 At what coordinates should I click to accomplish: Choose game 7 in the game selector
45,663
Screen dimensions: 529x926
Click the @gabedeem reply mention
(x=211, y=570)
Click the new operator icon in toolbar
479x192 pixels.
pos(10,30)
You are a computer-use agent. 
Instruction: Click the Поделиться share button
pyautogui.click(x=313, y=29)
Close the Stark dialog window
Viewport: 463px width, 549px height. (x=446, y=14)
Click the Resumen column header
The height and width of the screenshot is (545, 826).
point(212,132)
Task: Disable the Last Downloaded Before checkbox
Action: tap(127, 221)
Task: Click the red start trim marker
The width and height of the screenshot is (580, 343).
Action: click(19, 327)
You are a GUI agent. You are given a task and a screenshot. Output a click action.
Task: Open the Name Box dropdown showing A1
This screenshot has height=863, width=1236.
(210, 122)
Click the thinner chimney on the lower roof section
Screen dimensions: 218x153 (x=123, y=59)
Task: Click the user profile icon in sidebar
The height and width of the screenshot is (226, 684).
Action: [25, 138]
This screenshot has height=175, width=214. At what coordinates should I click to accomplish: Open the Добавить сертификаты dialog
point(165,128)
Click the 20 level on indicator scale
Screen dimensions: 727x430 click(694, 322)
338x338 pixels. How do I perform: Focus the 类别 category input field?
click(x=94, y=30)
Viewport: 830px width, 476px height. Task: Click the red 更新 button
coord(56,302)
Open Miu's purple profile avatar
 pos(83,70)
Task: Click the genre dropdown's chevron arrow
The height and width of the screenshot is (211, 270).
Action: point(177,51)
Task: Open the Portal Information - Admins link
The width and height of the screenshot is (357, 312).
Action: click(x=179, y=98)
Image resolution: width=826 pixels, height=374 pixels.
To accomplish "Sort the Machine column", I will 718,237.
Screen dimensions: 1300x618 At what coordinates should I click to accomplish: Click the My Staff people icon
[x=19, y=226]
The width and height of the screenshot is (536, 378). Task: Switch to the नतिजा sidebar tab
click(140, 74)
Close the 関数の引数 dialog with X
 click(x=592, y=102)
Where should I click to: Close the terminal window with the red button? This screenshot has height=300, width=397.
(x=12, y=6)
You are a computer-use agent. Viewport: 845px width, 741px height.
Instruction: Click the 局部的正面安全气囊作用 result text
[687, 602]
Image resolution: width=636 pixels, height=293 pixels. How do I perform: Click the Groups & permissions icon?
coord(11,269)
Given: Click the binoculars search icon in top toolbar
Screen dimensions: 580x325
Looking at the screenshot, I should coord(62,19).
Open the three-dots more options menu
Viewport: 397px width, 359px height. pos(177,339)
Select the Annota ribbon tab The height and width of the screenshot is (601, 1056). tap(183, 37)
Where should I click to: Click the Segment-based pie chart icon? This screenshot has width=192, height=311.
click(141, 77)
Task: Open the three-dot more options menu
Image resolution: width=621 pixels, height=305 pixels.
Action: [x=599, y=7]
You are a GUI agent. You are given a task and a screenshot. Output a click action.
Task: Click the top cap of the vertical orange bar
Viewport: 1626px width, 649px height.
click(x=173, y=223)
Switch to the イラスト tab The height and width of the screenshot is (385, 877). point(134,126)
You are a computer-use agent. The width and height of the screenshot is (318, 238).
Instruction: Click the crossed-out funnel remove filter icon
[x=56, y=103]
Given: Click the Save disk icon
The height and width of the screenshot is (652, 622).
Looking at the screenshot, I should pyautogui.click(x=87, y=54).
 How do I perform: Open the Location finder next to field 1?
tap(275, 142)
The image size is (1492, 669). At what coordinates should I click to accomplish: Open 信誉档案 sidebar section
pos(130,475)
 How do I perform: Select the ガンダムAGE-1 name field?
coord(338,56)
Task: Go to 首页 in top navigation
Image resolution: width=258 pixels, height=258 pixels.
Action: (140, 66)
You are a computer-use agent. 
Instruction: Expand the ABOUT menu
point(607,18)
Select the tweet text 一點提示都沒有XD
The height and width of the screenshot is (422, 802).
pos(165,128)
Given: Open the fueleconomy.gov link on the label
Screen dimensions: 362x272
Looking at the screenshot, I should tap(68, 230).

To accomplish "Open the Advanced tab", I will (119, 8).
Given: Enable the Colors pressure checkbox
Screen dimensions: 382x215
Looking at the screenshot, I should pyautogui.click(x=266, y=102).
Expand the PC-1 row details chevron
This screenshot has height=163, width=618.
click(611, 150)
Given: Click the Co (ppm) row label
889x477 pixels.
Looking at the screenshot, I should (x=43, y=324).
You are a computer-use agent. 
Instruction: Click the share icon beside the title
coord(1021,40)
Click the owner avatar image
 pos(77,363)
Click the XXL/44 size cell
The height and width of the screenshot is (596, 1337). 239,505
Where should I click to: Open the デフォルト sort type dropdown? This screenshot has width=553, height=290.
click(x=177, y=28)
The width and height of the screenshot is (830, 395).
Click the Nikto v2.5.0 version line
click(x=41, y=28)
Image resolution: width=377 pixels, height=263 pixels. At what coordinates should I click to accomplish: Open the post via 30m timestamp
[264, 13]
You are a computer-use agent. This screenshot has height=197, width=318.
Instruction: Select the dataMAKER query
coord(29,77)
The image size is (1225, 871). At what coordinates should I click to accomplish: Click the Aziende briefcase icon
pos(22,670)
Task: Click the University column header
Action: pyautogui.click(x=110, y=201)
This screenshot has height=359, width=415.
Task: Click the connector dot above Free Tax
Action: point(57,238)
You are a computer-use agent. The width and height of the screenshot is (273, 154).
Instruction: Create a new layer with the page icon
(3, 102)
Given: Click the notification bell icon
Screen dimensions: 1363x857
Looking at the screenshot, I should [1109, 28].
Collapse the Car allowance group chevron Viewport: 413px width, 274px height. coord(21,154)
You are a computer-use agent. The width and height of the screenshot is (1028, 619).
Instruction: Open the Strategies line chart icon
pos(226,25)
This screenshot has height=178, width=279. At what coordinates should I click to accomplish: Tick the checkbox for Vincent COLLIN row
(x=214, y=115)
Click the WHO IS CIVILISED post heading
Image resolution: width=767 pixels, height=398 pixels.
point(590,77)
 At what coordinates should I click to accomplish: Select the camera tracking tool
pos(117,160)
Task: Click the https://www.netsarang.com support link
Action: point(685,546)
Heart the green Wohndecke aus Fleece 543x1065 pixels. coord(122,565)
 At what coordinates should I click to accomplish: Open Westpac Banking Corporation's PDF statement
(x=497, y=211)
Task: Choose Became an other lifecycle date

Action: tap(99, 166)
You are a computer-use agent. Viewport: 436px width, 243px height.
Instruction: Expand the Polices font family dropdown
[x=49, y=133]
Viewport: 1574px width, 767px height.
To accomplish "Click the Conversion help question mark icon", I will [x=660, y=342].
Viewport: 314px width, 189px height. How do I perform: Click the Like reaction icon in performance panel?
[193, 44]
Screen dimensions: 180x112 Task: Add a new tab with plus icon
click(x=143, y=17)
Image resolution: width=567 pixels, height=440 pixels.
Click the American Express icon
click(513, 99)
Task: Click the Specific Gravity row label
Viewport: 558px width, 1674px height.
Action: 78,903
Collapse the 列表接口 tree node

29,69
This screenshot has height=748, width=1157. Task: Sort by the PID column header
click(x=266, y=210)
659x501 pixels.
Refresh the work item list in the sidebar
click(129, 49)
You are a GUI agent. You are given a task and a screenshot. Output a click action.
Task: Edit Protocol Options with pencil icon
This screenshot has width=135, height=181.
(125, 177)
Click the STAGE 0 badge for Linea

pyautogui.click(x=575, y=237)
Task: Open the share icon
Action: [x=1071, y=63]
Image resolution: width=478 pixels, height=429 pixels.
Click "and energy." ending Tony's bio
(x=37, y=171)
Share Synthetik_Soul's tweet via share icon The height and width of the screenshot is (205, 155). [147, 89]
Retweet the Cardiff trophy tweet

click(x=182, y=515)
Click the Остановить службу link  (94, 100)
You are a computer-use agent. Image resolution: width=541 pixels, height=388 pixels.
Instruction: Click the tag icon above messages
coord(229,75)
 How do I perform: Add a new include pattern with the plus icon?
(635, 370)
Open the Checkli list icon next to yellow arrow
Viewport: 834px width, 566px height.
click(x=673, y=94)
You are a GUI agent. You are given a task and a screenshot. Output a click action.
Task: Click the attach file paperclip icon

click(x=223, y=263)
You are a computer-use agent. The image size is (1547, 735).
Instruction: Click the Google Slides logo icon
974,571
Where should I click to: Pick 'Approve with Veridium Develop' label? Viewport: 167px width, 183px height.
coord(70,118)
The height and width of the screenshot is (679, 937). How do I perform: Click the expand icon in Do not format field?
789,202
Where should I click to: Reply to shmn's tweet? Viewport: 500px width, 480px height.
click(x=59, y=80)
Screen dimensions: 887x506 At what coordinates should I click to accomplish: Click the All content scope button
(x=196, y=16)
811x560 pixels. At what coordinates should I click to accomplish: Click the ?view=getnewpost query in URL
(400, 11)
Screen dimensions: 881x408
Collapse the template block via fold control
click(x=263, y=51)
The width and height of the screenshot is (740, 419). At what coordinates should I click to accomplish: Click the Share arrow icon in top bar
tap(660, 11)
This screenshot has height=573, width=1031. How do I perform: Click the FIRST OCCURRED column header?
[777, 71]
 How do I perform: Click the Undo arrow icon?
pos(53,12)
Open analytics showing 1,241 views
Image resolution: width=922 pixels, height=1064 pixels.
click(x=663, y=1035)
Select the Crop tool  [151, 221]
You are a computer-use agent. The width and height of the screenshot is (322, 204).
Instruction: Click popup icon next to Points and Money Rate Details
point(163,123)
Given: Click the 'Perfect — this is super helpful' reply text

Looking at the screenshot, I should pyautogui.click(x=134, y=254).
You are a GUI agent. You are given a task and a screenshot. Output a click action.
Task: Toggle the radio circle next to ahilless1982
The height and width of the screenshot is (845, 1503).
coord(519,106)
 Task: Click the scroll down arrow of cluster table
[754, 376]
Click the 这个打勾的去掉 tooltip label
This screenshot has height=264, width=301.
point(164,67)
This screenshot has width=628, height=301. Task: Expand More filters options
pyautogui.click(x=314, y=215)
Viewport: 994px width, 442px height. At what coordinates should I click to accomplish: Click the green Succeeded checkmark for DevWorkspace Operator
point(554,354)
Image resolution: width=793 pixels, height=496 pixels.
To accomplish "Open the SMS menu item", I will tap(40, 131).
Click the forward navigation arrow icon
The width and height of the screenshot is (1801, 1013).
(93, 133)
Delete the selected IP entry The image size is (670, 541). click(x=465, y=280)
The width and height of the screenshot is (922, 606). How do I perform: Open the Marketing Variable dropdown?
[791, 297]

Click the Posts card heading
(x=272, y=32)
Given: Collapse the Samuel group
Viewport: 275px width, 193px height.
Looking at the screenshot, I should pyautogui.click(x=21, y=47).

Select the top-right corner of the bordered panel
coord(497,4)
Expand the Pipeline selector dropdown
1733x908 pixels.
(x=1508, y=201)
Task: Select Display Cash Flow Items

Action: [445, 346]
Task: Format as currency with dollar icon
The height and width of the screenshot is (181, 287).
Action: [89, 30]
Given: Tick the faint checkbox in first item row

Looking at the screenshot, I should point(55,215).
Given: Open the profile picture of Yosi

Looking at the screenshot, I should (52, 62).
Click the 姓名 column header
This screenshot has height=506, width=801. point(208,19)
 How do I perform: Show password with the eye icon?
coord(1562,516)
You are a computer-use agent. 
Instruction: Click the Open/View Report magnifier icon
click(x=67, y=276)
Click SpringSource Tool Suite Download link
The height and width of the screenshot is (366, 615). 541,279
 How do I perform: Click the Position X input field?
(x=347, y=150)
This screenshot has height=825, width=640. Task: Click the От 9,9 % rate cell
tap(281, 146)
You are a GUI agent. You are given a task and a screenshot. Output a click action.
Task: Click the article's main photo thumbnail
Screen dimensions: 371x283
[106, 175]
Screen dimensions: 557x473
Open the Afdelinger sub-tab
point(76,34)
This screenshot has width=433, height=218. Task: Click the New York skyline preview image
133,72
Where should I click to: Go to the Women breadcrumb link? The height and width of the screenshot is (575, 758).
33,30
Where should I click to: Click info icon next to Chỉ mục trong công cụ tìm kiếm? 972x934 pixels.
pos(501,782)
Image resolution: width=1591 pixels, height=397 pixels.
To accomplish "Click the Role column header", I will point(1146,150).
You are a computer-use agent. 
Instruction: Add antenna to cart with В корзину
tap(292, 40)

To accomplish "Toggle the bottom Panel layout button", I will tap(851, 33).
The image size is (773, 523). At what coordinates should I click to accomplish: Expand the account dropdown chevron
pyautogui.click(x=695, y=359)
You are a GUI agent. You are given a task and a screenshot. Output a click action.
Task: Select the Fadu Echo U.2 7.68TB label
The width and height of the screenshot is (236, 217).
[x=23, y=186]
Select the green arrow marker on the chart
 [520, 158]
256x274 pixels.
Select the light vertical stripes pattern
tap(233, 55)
===
What is expected — Pull every line containing "Toggle" from the data.

Response to the exercise —
Task: Toggle the radio circle next to ahilless1982
To accomplish "Toggle the bottom Panel layout button", I will tap(851, 33).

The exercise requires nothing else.